TOKYO, Sept. 24 (Xinhua) -- Over 60 percent of Japanese are opposed to Prime Minister Shinzo Abe's reported plan to dissolve the lower house of parliament and call a snap general election, according to a recent survey by Japan's Kyodo News.
According to the survey conducted over the weekend by Kyodo News, 64.3 percent of the respondents said they do not support the prime minister's reported plan to call a snap election, while 23.7 percent expressed support.
Meanwhile, 27.0 percent said they would still vote for Abe's ruling Liberal Democratic Party in the possible general election, 8.0 percent said they would vote for the main opposition Democratic Party, while 42.2 percent said they have not made their decision yet.
Altogether 78.8 percent of the respondents said they are not satisfied with the government's explanation on the recent favoritism scandals implicating the prime minister and school operator Moritomo Gakuen and Kake Educational Institution, while only 13.8 percent said the opposite.
Abe's cabinet has formally announced the ruling coalition's plan to convene an extraordinary Diet session on Sept. 28, the outset of which will see Abe dissolve the lower house for a snap election, according to local reports.

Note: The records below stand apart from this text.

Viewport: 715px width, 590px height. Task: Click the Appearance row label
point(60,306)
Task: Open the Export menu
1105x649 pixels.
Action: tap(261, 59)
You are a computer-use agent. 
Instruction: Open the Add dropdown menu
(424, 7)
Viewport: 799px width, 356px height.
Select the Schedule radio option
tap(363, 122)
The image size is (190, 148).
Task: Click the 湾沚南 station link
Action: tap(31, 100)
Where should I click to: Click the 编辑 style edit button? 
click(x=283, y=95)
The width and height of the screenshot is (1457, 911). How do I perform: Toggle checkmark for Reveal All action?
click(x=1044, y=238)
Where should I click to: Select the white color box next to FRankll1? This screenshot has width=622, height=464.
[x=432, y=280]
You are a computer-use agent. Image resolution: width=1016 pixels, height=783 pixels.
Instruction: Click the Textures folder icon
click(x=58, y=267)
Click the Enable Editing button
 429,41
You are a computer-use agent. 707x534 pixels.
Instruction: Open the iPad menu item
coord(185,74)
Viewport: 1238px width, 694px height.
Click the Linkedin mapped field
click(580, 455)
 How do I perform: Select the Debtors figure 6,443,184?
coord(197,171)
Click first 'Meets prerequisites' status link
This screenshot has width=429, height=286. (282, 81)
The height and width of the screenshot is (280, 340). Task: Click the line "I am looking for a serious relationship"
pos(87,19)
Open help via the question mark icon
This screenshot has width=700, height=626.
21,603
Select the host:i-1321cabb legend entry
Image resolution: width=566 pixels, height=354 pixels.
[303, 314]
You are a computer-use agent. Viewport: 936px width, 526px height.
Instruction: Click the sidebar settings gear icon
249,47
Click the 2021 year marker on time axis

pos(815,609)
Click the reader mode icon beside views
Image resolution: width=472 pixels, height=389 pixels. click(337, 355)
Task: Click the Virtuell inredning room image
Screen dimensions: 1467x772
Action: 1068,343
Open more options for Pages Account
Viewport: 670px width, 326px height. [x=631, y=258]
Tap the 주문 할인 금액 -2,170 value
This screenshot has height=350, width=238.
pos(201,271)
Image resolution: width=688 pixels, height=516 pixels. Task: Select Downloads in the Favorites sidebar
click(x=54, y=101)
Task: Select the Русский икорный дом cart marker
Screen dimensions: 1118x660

The move, however, has drawn staunch criticism from opposition parties, which accused the prime minister of trying to stay in power while suppressing parliamentary debate on a number of contentious issues, including the favoritism scandals, by calling a snap election without making policy speech.
Abe has been under fire for his connection with nationalist private school operator Moritomo Gakuen, which purchased a piece of state-owned land in Osaka for only a fraction of the market price.
He has also been accused of using his influence to make the government choose Kake Educational Institution, run by a close friend of Abe's, to open a new department in a government-designated special economic zone.